I would disagree that there aren't more society-wide implications for this. Yes, many individuals in many households are simply working too hard to spend more hours at home cooking a meal. Privelige plays a part. And yes, you can't argue that you missed your kid's soccer game because you were brining a turkey. But isn't this a false choice? What about all those long hours that we Americans are spending watching tv? We can't really sacrifice - I'm going there - an hour of Mad Men or Housewives of New Jersey or whatever to spend an hour a night preparing a meal? And I would also say that we shouldn't equivocate too much home cooked meals with fast food. The trick is to get the family involved, so that no one is really eating a meal that meal that someone else prepared for them. It adds to the family time and cuts down on the prep time.
This gets to the core of things, and really strikes a cord with me, given that I tossed my television. But we need to think of human beings as human beings, and not as machines. I'm glad I got rid of my TV, but the fact of the matter is I still enjoy quite a bit of leisure time. When others are in front of the boob-tube, I'm running around Azeroth masquerading as a red-headed elf. Which is better? Probably neither. But I'd argue that they're both essential.

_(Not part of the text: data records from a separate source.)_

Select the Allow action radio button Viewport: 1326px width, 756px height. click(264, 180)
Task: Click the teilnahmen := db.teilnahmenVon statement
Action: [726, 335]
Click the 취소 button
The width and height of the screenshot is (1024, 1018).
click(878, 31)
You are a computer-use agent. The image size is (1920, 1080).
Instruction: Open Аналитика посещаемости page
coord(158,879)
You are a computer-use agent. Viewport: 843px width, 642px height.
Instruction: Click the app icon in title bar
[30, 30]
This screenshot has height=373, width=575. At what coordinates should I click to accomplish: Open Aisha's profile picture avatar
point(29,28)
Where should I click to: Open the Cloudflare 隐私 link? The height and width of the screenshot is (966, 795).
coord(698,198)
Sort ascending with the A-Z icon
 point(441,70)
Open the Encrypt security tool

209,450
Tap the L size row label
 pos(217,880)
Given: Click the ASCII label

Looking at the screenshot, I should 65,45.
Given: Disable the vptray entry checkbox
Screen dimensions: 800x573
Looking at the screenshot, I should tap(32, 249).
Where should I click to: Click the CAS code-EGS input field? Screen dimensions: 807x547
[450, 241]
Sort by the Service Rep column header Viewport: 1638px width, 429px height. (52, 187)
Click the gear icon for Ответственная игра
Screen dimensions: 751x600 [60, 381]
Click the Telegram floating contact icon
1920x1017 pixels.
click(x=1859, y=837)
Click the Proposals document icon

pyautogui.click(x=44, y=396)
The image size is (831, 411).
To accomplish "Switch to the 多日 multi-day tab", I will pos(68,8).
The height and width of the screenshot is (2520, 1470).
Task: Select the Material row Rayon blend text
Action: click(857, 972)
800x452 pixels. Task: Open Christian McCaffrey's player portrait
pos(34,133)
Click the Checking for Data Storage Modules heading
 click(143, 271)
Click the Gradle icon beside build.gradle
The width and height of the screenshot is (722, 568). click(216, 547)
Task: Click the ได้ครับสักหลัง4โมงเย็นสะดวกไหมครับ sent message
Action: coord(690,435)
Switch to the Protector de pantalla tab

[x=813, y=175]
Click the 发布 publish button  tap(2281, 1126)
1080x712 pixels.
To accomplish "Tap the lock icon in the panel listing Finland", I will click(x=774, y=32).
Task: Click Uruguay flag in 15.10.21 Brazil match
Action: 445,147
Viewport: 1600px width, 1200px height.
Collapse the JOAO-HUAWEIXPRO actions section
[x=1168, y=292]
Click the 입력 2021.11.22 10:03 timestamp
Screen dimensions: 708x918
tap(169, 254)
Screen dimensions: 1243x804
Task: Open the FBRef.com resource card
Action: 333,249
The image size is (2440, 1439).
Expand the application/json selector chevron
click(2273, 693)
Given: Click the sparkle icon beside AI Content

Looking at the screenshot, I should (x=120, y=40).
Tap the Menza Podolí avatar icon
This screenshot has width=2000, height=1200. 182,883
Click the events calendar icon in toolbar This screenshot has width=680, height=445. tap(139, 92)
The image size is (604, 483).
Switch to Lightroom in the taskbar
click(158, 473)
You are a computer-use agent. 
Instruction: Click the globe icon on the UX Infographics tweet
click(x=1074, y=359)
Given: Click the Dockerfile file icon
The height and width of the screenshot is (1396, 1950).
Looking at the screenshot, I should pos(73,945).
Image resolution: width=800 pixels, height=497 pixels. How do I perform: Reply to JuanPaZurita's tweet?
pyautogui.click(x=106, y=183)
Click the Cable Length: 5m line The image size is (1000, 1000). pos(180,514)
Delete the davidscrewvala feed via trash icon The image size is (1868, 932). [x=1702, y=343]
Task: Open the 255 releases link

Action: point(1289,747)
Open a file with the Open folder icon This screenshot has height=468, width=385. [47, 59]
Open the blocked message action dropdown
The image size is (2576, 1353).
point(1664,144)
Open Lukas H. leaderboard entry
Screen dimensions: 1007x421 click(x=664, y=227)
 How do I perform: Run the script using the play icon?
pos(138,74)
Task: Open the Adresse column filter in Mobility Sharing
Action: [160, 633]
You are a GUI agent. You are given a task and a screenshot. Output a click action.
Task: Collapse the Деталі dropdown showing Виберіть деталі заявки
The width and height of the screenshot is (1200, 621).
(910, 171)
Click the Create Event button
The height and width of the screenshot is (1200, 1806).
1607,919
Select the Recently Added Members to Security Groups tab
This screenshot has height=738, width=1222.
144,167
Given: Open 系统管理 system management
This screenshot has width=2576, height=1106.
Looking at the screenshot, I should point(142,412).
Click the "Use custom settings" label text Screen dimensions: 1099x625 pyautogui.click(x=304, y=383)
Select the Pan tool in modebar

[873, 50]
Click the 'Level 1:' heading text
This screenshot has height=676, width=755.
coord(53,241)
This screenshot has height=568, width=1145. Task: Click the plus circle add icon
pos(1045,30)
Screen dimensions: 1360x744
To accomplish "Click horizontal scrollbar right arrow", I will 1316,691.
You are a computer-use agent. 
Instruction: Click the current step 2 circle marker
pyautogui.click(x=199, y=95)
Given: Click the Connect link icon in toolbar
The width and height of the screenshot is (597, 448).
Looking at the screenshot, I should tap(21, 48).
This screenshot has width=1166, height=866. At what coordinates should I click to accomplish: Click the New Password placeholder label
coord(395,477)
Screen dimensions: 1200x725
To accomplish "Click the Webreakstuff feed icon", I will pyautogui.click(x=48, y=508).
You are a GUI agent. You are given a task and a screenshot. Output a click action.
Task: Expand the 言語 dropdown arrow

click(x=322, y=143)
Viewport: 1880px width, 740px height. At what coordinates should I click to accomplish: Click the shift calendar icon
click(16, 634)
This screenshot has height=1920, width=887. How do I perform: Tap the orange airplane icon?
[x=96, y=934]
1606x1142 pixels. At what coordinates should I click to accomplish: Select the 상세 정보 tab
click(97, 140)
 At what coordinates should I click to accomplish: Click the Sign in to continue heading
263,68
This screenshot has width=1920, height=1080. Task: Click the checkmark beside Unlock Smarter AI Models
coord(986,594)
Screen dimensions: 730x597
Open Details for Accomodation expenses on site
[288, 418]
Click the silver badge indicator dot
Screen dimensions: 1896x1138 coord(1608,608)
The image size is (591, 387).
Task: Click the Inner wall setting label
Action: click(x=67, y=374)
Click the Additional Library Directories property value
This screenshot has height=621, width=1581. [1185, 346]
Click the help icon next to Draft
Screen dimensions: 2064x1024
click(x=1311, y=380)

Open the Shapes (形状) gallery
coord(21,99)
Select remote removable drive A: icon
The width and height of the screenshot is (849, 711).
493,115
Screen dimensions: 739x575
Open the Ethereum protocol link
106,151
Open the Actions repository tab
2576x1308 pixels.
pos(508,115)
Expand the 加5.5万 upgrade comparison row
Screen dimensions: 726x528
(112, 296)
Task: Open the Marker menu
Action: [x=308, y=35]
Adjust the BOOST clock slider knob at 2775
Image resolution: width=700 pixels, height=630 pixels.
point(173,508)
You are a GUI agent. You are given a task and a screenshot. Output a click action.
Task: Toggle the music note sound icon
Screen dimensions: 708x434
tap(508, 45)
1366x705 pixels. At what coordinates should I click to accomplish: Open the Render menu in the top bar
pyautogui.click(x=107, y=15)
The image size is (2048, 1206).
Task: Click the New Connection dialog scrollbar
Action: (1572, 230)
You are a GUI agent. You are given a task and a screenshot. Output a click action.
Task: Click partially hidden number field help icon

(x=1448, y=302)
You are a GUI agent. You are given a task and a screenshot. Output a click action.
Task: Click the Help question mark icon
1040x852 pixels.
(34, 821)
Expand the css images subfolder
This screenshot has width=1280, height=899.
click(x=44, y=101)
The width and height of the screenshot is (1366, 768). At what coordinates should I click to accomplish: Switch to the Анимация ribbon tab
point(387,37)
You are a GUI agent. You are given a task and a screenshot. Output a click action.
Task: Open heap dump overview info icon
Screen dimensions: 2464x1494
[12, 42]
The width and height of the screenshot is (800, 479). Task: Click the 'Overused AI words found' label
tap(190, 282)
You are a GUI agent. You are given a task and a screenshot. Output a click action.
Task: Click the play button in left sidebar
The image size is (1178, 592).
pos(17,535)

It's become clear to me that while it's always smart to interrogate your leisure time, you shouldn't see it as expendable. Thus, I actually don't pit cooking against World Of Warcraft, I pit it against things like finishing an article, working on my blog, getting my son to football practice etc. That may sound crazy, but it works well, actually. Most of my responsibilities are of my choosing and they're very important to me. I want to get that article done. I want to have more blog posts up. I want to get the kid to practice. I like playing WoW. But rarely am I going to spend a day doing it. But I'd spend a day cooking, if I had the energy.